Hinckley 43 (Hood)-2

Development
- Designer: Ted Hood
- Location: United States
- Year: 1979
- Builder: Hinckley Yachts
- Name: Hinckley 43 (Hood)-2

Boat
- Displacement: 25,500 lb (11,567 kg)
- Draft: 11.50 ft (3.51 m) with centerboard down

Hull
- Type: monohull
- Construction: fiberglass
- LOA: 42.83 ft (13.05 m)
- LWL: 33.83 ft (10.31 m)
- Beam: 12.33 ft (3.76 m)
- Engine: inboard engine

Hull appendages
- Keel: fin keel with centerboard

Rig
- Rig type: Bermuda rig
- I foretriangle height: 54.00 ft (16.46 m)
- J foretriangle base: 18.30 ft (5.58 m)
- P mainsail luff: 47.50 ft (14.48 m)
- E mainsail foot: 13.80 ft (4.21 m)

Sails
- Sailplan: masthead sloop
- Mainsail area: 320.63 sq ft (29.788 m^{2})
- Jib/genoa area: 494.10 sq ft (45.903 m^{2})
- Total sail area: 814.73 sq ft (75.691 m^{2})

= Hinckley 43 (Hood)-2 =

Sailboat class

The Hinckley 43 (Hood) is an American sailboat that was designed by Ted Hood and first built in 1979.

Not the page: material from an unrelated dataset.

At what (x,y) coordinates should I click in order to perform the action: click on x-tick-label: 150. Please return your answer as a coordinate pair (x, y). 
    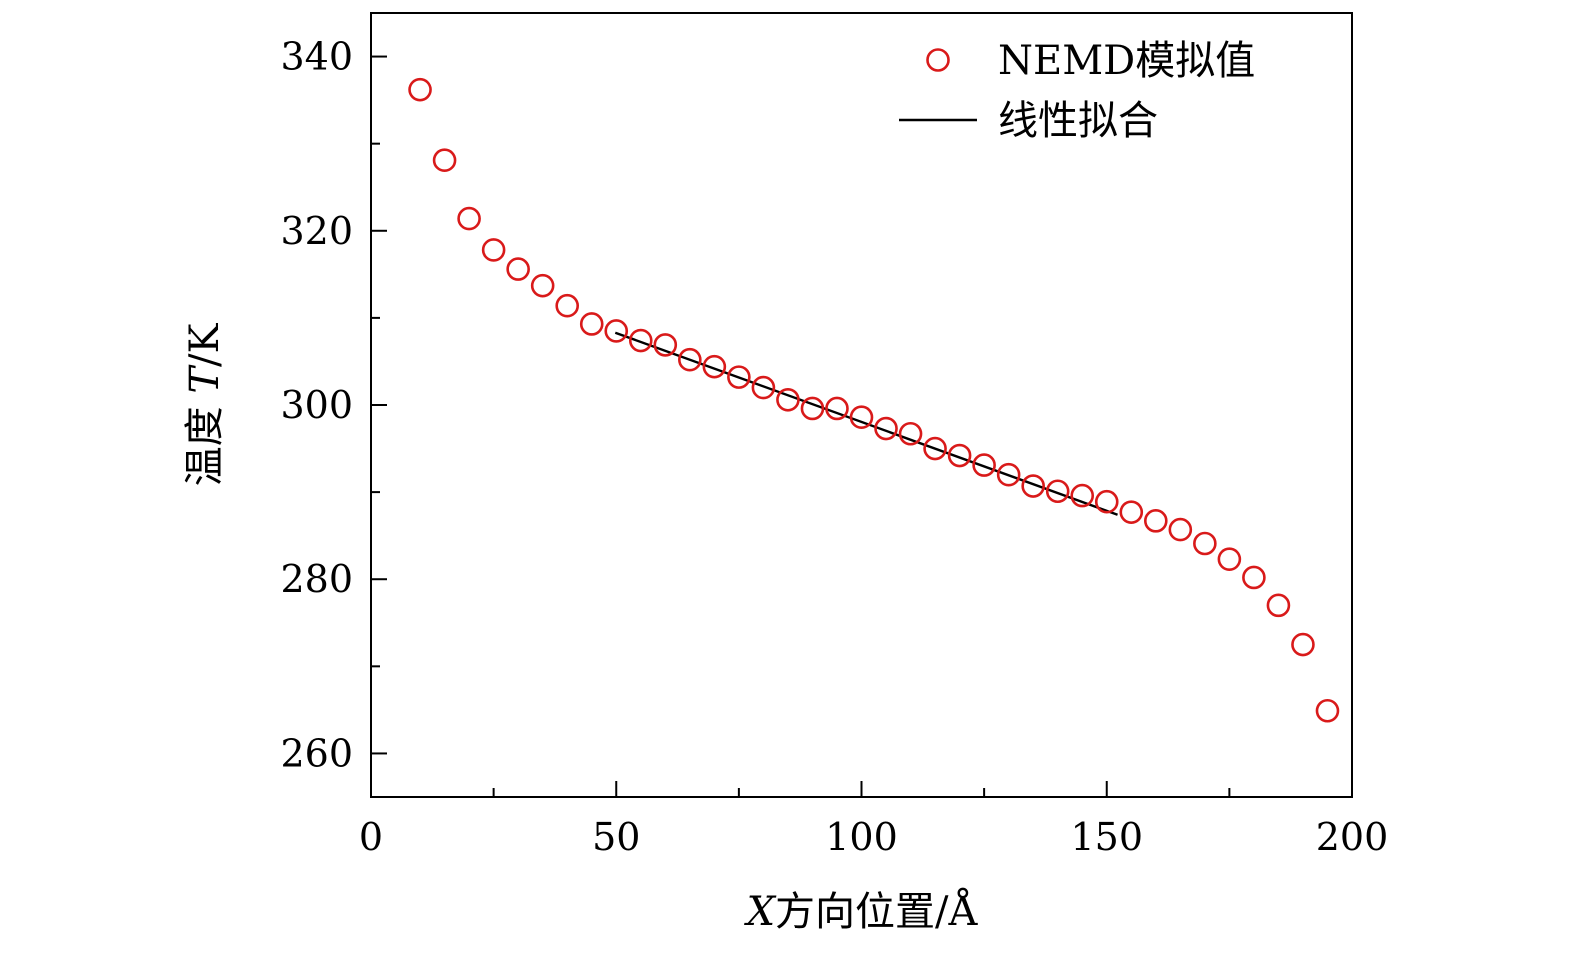
    Looking at the image, I should click on (1106, 837).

The design was originally marketed by the manufacturer as the Hinckley 43, but is now usually referred to as the Hinckley 43 (Hood)-2 to differentiate it from the earlier 1976 Hinckley 43 (Hood) and the unrelated 1990 Hinckley 43 (McCurdy & Rhodes) design.

==Production==
The design was built by Hinckley Yachts in the United States, from 1979, but it is now out of production.

==Design==
The Hinckley 43 (Hood) is a recreational keelboat, built predominantly of fiberglass, with wood trim. It has a masthead sloop rig and a fixed fin keel with a retractable centerboard. It displaces 25500 lb.

The boat has a draft of 11.50 ft with the centerboard extended and 4.33 ft with it retracted, allowing operation in shallow water. The boat is fitted with an inboard engine for docking and maneuvering.

The design has a hull speed of 7.79 kn.